* Work to be completed
Go through the data below. Pull out every line that has the word "screenshot".

* Entries shown
┄┄┄┄┄┄┄┄┄┄
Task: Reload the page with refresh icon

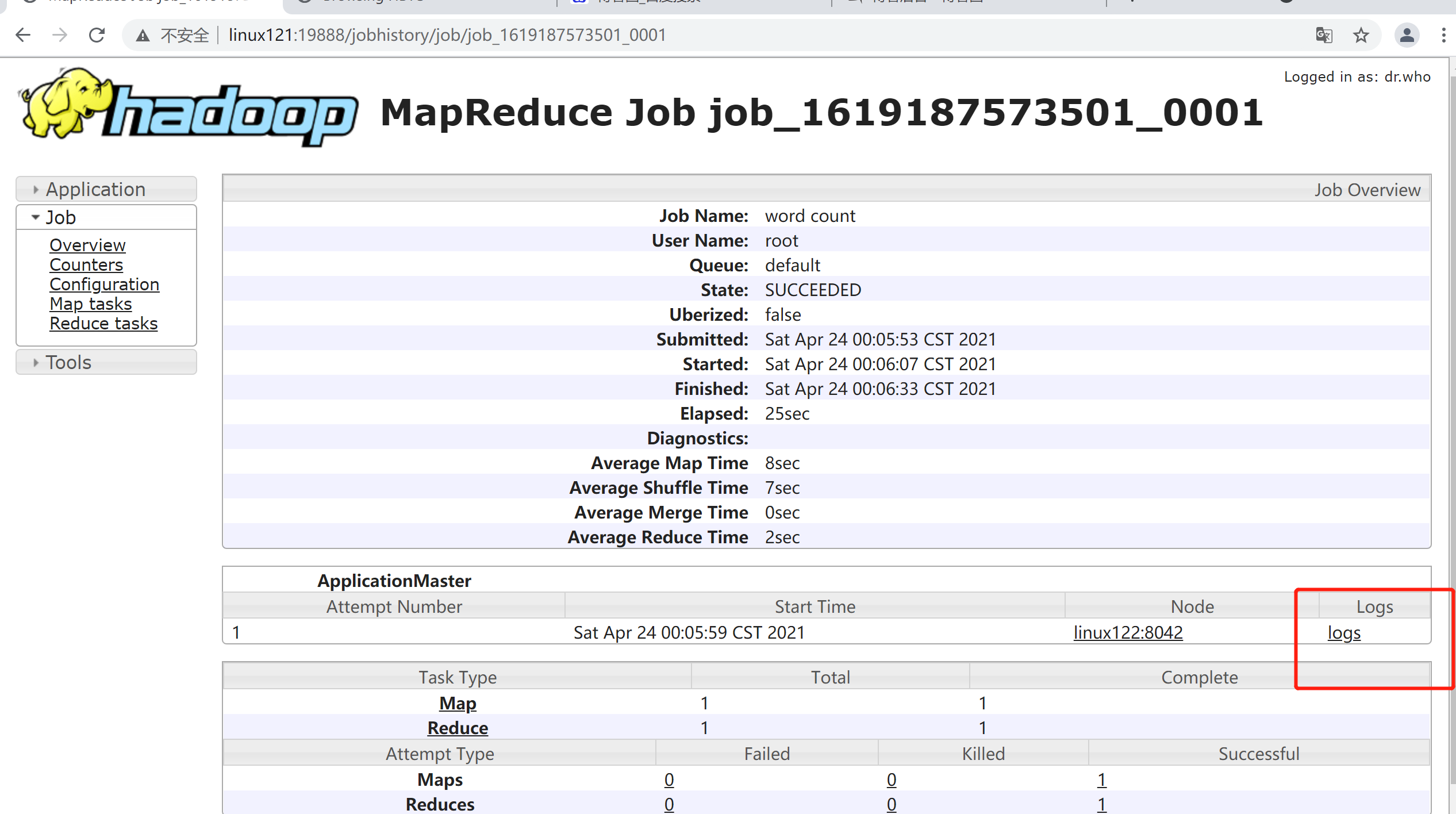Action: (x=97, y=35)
┄┄┄┄┄┄┄┄┄┄
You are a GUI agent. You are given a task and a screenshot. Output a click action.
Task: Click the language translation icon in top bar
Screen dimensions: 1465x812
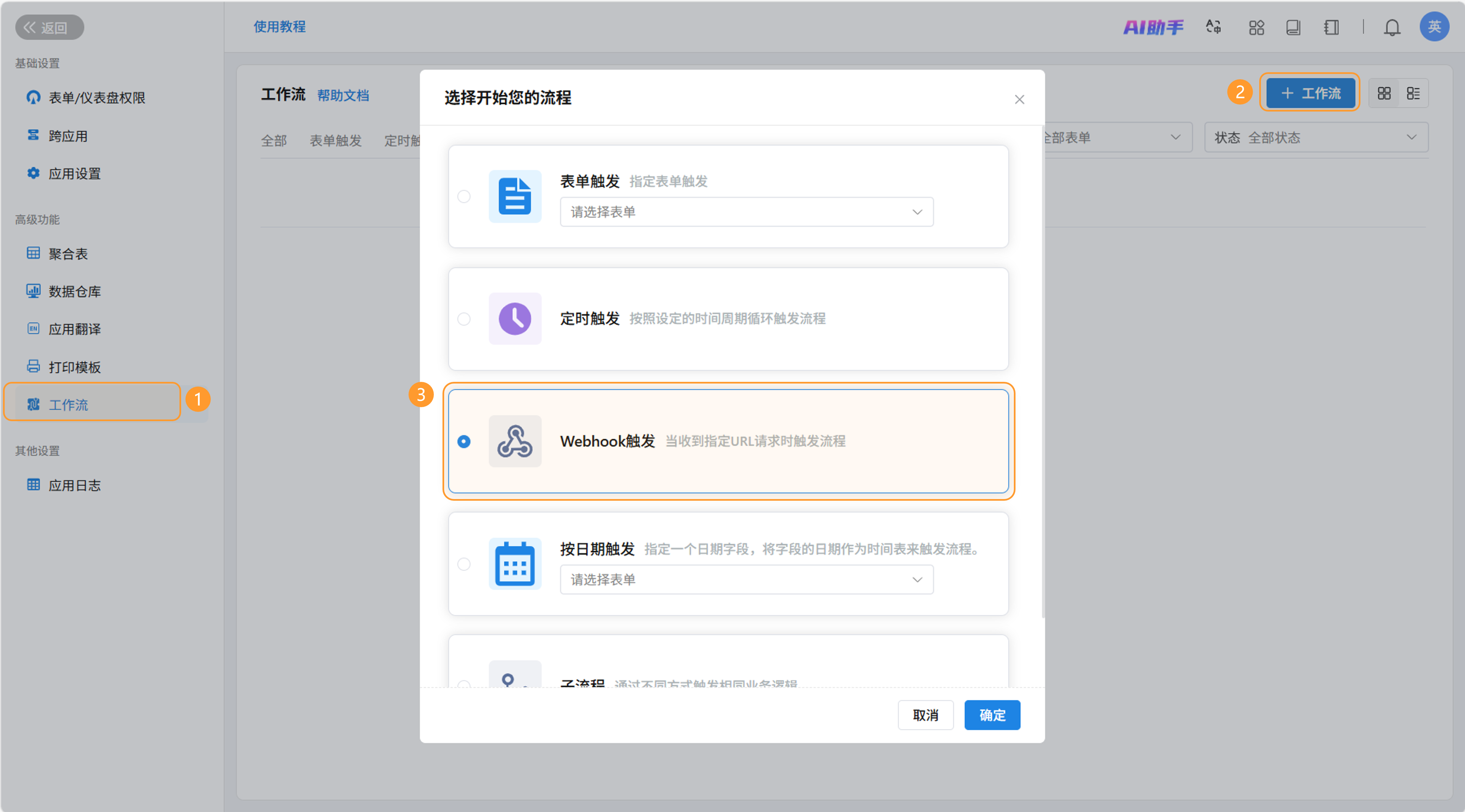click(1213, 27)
┄┄┄┄┄┄┄┄┄┄
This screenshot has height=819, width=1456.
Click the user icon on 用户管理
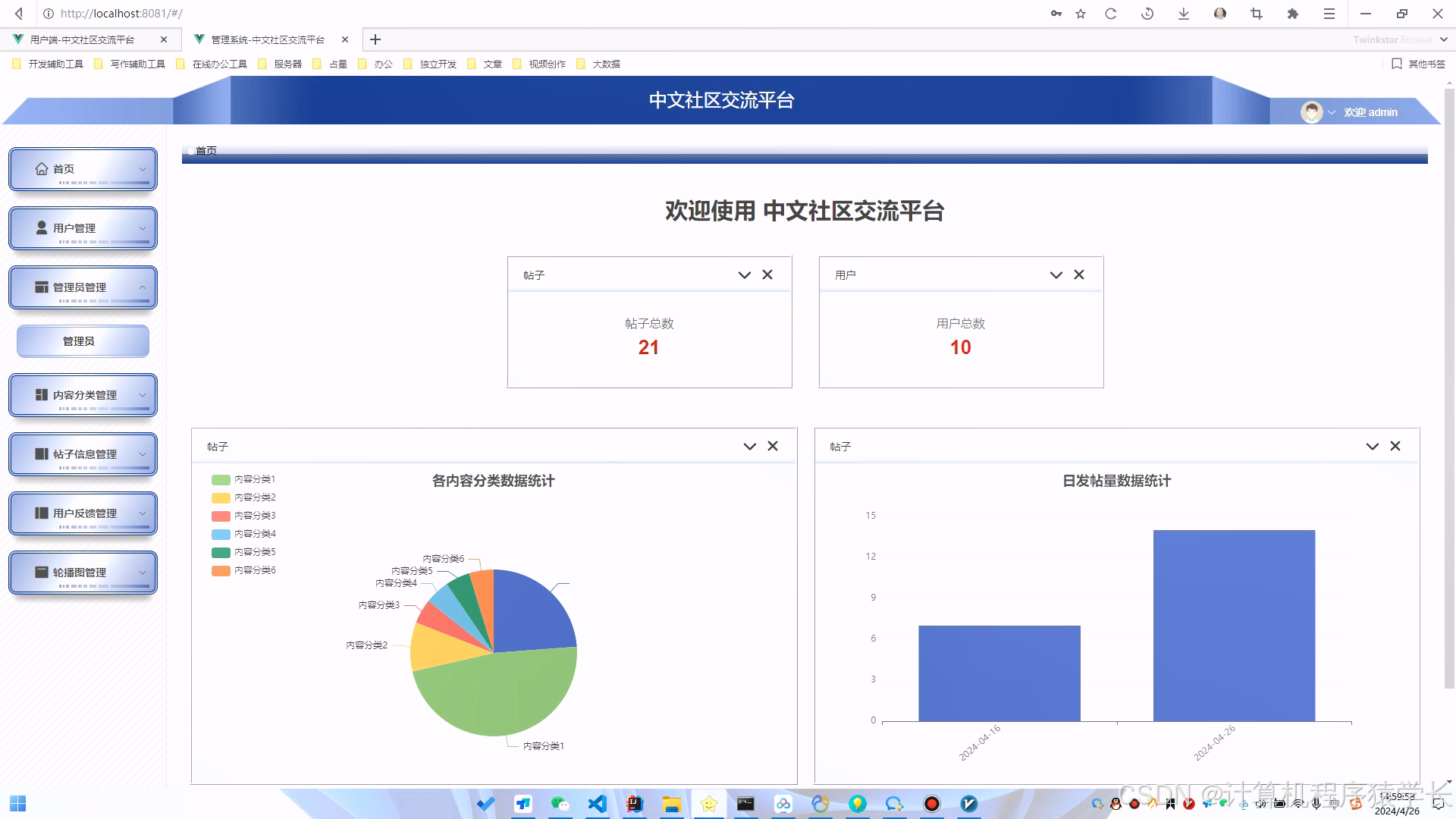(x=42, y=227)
┄┄┄┄┄┄┄┄┄┄
* Task response
You are a GUI agent. You are given a task and a screenshot. Output a click action.
This screenshot has height=819, width=1456.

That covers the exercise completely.